Digital transformation is a term bandied about a lot, but it means different things to different people. It’s not a monolithic process.
Because digital transformation has become critical for organizations to survive, organizations must clearly know what it means specifically to them and align accordingly. Will the organization move completely to the cloud? Will it give up its data centers? Will it be a hybrid environment? Organizations must continuously assess transformation goals, what is achievable and what is not.
Typically, when we are talking about digital transformation, CISOs are rarely at the table, coming into the process at the tail end. And when we are afterthoughts, it affects our own strategic planning because the intended solution might not allow us to protect information.
Without any extra budget to account for these things, we are playing catch-up with a digital transformation journey that we should have been a part of.
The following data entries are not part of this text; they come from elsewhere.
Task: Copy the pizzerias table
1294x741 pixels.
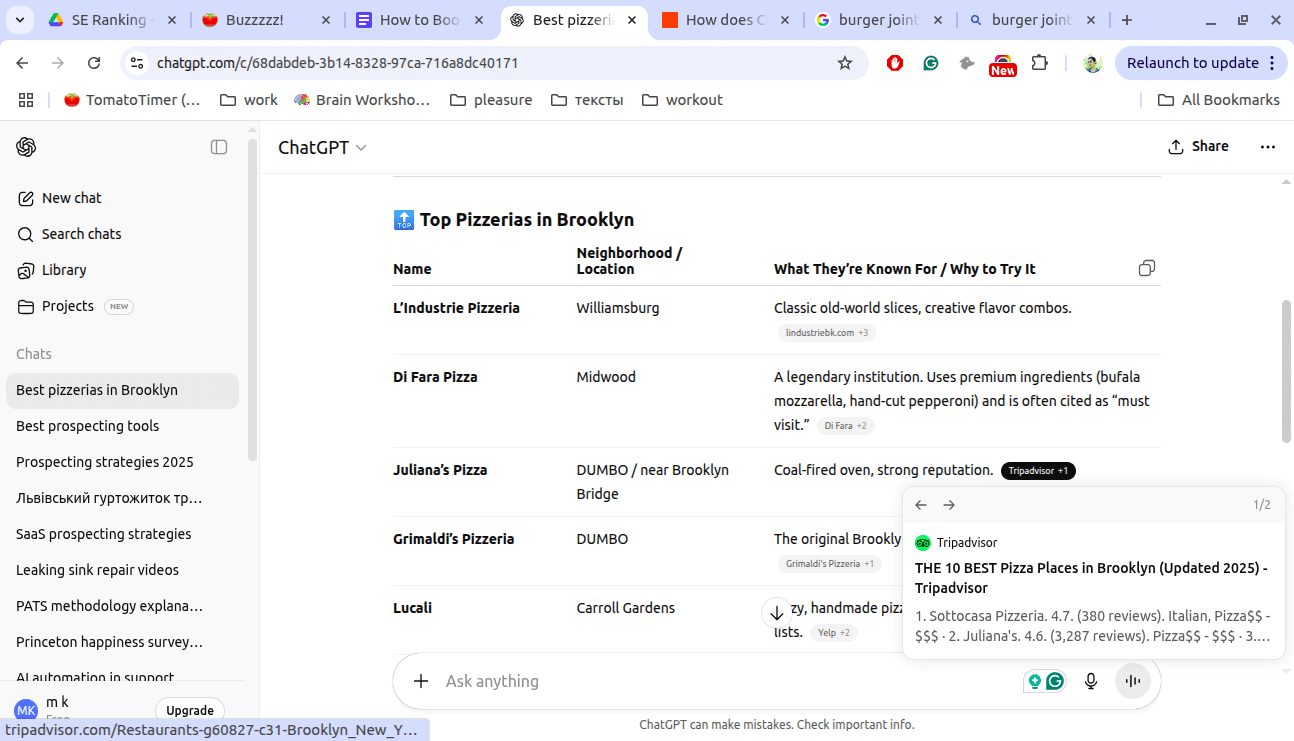Action: [x=1146, y=268]
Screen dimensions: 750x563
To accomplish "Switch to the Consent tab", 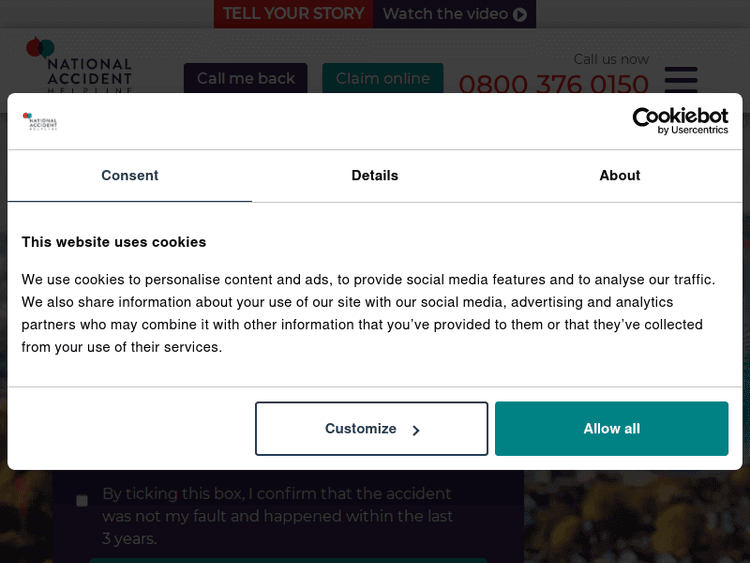I will coord(130,176).
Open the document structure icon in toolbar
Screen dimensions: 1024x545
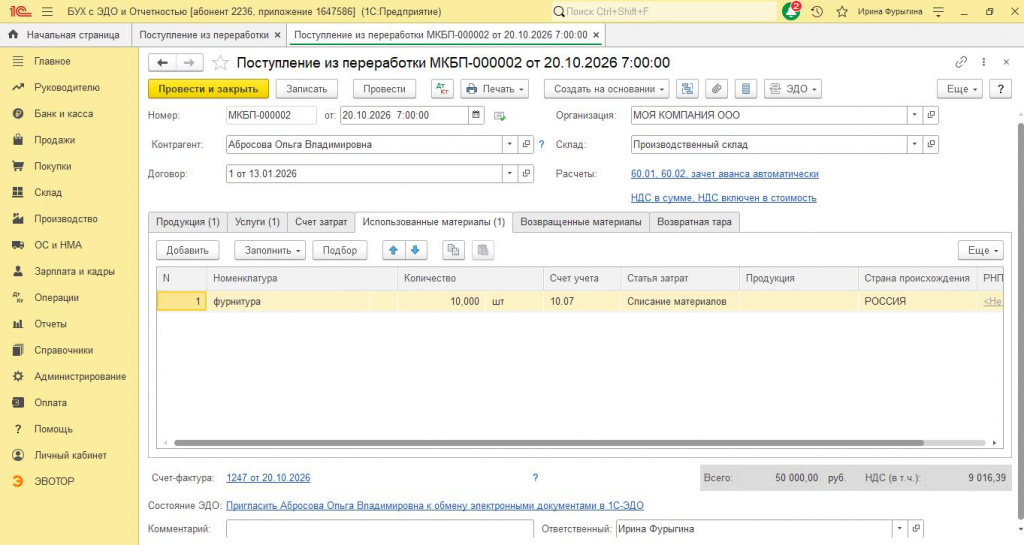(686, 89)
We find ourselves accountable for the decisions of others.
Alternatively, we are sounding the alarm about risk, without necessarily having the capabilities or the solutions in place to help the organization protect its information. It forces us into a position where we must fight the organization to either slow down the project – something it often does not have the luxury to do – or secure the resources and funding to do the right thing. CISOs have enough budget challenges to begin with, but when you do not even know what is in the pipeline, then it becomes an even bigger problem.
Smaller organizations typically will go with tools that fit their budget. Because they cannot afford the big guys, we cannot always get satisfactory information about the security controls a less expensive vendor has in place.
Communication and relationship-building will go a long way to head off these problems. We need to build ties with IT. We need to build very tight relationships with the CTO and the CIO to understand the journey and where it is heading. In some cases, we also need to collaborate with the CFO.
And we need to extend ourselves to business units because many times they are the ones driving decisions and procurement.
But when we find ourselves with a considerable amount of residual risk on our hands, we have to figure out how to turn this around and try to mitigate some of these things.
At the highest level, start thinking about what type of protections are needed as a baseline to cover as much as we can. If you do not have baseline security in place, and you are moving into digital transformation, then your gaps are only going to get exponentially bigger.
Visibility is essential. If you can see what is happening, and you are able to detect things very quickly, then you can take countermeasures and start building a case to make investments.
With digital transformation exploding at an exponential rate, if we do not have that visibility in place, it is going to be extremely hard to prioritize to mitigate risk. Because if you look at reality, you are not going to be able to put everything in at once because of budgetary constraints.
Organizations are asking everyone to do a lot more with less. Inevitably, we must be creative. To go to the business and present a convincing case for investment, we need data to rank risk. If you can’t quantify it and you can’t qualify it, you’re not going to be able to protect your organization.